From pkg/data/management/role_data.go, Rancher provides several built-in roles: Cluster Roles:
  • cluster-admin - Kubernetes default cluster admin
  • cluster-owner - Full cluster control with ownership verb
  • cluster-member - Read access to cluster resources, can create projects
  • projects-create - Can create new projects
  • projects-view - Can view all projects and their resources
  • nodes-manage - Manage nodes and node pools
  • storage-manage - Manage persistent volumes and storage classes
Project Roles:
  • admin - Kubernetes default admin
  • project-owner - Full project control with ownership verb
  • project-member - Can manage workloads and resources
  • read-only - Read-only access to project resources
  • edit / view - Kubernetes default roles

Permission Model

Policy Rules

All permissions ultimately resolve to Kubernetes RBAC PolicyRules: 
type PolicyRule struct {
    APIGroups []string
    Resources []string
    ResourceNames []string
    Verbs []string
    NonResourceURLs []string
}

Special Verbs

Rancher introduces custom verbs beyond standard Kubernetes RBAC:
  • own - Indicates ownership of a cluster or project resource
  • updatepsa - Allows updating Pod Security Admission settings
Implementation: pkg/controllers/management/auth/manager.go:868-879

Management Plane Resources

Certain resources (projects, machines, role bindings, etc.) exist in the management plane but are scoped to clusters or projects. Rancher creates special Roles and RoleBindings in backing namespaces to authorize access.
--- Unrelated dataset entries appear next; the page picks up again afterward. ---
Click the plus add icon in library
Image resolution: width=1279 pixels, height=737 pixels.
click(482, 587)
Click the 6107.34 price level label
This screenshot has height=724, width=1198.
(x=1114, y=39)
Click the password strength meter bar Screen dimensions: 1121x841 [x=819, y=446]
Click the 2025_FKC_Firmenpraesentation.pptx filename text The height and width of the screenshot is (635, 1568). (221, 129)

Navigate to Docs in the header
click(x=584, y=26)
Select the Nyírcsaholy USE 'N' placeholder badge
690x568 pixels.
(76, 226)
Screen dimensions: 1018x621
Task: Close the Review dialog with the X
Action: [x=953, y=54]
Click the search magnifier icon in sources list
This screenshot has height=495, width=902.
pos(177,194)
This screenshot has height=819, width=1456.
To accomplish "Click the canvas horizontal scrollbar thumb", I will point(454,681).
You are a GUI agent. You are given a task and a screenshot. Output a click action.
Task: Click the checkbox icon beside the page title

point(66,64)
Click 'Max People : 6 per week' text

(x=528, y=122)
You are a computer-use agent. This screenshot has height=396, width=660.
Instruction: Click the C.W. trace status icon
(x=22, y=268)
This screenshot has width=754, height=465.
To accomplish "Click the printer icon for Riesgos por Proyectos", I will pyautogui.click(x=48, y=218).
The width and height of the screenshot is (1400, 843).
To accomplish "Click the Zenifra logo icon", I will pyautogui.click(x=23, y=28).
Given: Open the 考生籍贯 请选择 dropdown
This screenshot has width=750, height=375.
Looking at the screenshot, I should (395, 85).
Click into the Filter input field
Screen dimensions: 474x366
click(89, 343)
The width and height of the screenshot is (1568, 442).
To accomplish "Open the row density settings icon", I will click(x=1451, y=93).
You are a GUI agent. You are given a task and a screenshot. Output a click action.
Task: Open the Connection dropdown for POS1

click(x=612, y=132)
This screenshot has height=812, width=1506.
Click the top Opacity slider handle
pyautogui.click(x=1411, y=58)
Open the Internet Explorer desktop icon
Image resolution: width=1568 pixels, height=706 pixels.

Key resources requiring management plane authorization:
  • projects - Project custom resources
  • projectroletemplatebindings - Project member bindings
  • clusterroletemplatebindings - Cluster member bindings
  • machines - Node machine resources
  • clusterevents - Cluster-scoped events
Implementation: pkg/controllers/management/auth/manager.go:390-461

Role Binding Lifecycle

Membership Bindings

When a CRTB or PRTB is created, Rancher automatically creates “membership” bindings that grant the subject access to the cluster or project custom resource itself:
  1. Cluster Membership - Creates ClusterRoleBinding for cluster resource access
  2. Project Membership - Creates RoleBinding in project namespace for project resource access
Implementation:
  • Cluster: pkg/controllers/management/auth/manager.go:124-204
  • Project: pkg/controllers/management/auth/manager.go:206-285

Binding Reconciliation

When a CRTB/PRTB is deleted or modified, Rancher reconciles membership bindings:
  • If no other bindings reference the same role and subject, the binding is deleted
  • If other bindings exist, only the owner label is removed
Implementation: pkg/controllers/management/auth/manager.go:287-362

Access Types

The RBAC system defines three standard access levels: 
const (
    OwnerAccess    = "owner"      // Full access (all verbs)
    MemberAccess   = "member"     // Update, get, list, watch
    ReadOnlyAccess = "read-only"  // Get, list, watch
)
Implementation: pkg/controllers/management/rbac/rbac.go:19-22

Status Tracking

Both GlobalRoleBindings and ClusterRoleTemplateBindings track their status separately for local and remote (downstream) clusters:
  • observedGenerationLocal - Generation observed by local controller
  • observedGenerationRemote - Generation observed by remote controller
  • summaryLocal / summaryRemote - “Complete” or “Error”
  • localConditions / remoteConditions - Detailed status conditions
This dual-controller design allows Rancher to manage permissions in both the local management cluster and downstream clusters independently.